Requirement.
Count the lines in the rows below that contain the string "what", treating uppercase and lowercase letters as distinct. Give only the number.

━━━━━ Listed entries

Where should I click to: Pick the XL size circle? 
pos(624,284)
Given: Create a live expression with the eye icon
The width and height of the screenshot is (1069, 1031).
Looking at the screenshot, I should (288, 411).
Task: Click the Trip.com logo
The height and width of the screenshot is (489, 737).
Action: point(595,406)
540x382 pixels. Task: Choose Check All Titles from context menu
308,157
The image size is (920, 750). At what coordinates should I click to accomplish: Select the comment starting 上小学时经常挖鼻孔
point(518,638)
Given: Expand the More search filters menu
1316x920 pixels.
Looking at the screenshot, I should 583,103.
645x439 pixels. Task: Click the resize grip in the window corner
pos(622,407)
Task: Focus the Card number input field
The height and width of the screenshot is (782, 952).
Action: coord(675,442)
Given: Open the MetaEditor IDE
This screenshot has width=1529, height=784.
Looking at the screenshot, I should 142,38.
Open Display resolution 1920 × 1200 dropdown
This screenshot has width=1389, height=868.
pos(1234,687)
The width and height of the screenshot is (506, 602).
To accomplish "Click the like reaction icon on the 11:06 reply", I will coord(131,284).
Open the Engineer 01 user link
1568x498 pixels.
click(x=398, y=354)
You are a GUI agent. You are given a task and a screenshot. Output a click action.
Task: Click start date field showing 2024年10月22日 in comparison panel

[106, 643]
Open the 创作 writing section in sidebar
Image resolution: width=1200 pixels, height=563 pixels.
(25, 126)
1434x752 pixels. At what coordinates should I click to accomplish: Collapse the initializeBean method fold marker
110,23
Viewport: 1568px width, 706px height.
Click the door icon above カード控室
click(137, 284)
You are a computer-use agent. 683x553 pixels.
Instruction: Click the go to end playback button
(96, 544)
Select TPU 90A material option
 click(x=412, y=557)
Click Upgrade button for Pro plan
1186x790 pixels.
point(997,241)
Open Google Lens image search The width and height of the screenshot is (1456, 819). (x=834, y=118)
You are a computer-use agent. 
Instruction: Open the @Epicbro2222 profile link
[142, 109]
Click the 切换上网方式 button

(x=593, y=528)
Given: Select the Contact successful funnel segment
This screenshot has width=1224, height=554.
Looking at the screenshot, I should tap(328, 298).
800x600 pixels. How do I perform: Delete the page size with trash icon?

━━━━━━━━━━

Exercise answer.
2